Green lights all around
“The group recorded a strong financial performance for the 2025 financial year; all key financial performance indicators exceeded their longer-term targets for the full year,” wrote Wikus Olivier, Group CFO, in the executive summary contained in Santam’s Integrated Report 2025. Notably, the insurer surpassed its capital coverage ratio range of 145-165%, coming in at 169%; went above its net underwriting target of 5-10%; and beat its return on capital objective of 24%, achieving 29.2%.
One of the big differences between this year’s results and some of the previous periods is the absence of any mega natural catastrophe loss events. This partly explains the sharp rise in underwriting margin, which is quite high for a traditional and largely intermediated insurer. In layman’s terms, the fires and floods that occurred over the reporting period, while serious, did not translate into large insured losses, with the result the premiums collected far exceeded the R28.5 billion in claims paid.

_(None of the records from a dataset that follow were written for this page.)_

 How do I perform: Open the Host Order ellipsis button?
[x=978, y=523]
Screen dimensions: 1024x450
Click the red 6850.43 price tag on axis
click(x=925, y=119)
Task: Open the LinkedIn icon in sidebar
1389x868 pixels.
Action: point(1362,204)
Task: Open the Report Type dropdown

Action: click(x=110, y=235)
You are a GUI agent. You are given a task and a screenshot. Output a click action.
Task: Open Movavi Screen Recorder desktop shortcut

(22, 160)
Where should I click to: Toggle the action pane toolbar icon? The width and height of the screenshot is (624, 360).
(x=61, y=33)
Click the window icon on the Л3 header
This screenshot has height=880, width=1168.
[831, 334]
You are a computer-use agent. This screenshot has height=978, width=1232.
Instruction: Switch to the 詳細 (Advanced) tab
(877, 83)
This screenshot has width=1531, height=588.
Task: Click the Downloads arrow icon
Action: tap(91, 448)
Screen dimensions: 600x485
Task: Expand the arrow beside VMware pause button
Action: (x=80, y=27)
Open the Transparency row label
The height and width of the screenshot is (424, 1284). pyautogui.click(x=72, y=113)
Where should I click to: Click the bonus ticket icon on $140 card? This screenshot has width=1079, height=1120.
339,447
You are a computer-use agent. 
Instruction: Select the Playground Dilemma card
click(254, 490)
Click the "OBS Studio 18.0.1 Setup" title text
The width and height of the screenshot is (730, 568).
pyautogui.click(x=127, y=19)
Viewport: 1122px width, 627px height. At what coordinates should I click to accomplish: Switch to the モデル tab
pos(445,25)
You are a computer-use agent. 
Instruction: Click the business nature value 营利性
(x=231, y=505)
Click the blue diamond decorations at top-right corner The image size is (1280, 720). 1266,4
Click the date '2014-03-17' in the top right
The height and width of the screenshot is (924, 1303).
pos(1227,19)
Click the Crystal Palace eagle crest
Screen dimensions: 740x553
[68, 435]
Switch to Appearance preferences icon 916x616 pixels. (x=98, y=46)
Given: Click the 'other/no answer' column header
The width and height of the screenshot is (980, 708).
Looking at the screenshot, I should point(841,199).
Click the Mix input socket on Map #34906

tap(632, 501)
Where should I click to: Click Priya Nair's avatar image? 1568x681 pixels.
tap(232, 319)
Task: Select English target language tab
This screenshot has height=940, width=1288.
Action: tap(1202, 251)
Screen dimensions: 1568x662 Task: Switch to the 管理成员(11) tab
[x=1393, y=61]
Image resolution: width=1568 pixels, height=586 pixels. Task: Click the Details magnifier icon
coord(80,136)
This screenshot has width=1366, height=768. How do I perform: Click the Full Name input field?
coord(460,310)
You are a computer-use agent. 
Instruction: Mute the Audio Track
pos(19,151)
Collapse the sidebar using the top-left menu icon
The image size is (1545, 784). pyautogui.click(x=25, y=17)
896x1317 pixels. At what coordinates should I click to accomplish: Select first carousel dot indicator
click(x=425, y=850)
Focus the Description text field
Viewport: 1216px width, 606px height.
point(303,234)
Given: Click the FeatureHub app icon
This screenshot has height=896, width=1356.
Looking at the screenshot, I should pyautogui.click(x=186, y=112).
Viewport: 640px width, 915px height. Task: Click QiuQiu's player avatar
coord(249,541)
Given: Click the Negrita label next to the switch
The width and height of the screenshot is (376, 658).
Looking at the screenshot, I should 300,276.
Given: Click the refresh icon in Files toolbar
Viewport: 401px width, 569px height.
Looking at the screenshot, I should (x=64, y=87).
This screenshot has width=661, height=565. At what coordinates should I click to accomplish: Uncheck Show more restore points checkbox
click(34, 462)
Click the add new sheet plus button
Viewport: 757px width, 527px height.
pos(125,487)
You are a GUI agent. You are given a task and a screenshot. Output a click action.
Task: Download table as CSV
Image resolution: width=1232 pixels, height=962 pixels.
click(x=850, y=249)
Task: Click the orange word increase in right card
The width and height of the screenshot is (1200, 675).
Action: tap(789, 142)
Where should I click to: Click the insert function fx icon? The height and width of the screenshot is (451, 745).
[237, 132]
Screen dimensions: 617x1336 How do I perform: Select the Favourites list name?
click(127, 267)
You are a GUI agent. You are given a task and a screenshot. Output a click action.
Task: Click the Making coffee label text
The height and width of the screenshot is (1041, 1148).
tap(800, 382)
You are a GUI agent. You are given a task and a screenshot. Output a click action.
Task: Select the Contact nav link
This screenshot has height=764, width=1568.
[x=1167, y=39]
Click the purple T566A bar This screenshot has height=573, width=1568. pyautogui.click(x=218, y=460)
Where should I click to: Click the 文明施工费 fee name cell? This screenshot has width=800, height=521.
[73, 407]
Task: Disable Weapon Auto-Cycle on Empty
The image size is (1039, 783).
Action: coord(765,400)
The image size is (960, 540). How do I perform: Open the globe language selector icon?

Santam also announced that it was on track to achieve some of its longer-term diversification objectives. The group has made solid progress towards its 2030 goals of generating 20% of business offshore and 30% through its direct channel, currently standing at 19% and 22% respectively. “We maintained our leading position in the broker distribution channel in South Africa across personal and commercial lines of business, while growing market share in the direct channel and in underpenetrated consumer segments,” Olivier said.
Santam Syndicate 1918 is up and running
International diversification emerged as a strong theme in the latest results. Santam noted that combined, Santam Re and the Santam Specialist Solutions division grew non-South African GWP by 11% to R6.8 billion, with 80% of this premium coming from the reinsurance brand.
“International growth will be augmented in 2026 by the official launch of Santam Syndicate 1918, with Lloyd’s providing its final approval to commence underwriting from 1 January 2026,” Olivier said. Santam transferred R2.2 billion to capitalise the syndicate during 2025, and reported R325 million in one-off establishment costs.
The GWP mentioned in the opening paragraphs indicates the size of the business written by the group’s conventional distribution channels before allowing for reinsurance premiums paid. GWP increased by 6.4% while net earned premium, being the portion of GWP after reinsurance, grew by almost 15%. Santam noted that a surge in new business written through partnerships under Santam Re had contributed to the higher level of growth in NEP, and that this should realign to GWP in future periods.
Property overtakes motor
There were some interesting developments in the GWP contribution by insurance class written in the conventional business, with property overtaking motor. Santam reported R19.970 billion GWP in the motor class (45.4% of the total) followed by property at R16.817 billion, or 38.3% of the total. The engineering, liability, crop and transportation classes each weighed in with premium in the R1.194-R2.055 billion range. Accident and health, at R720 million, was the smallest reported class.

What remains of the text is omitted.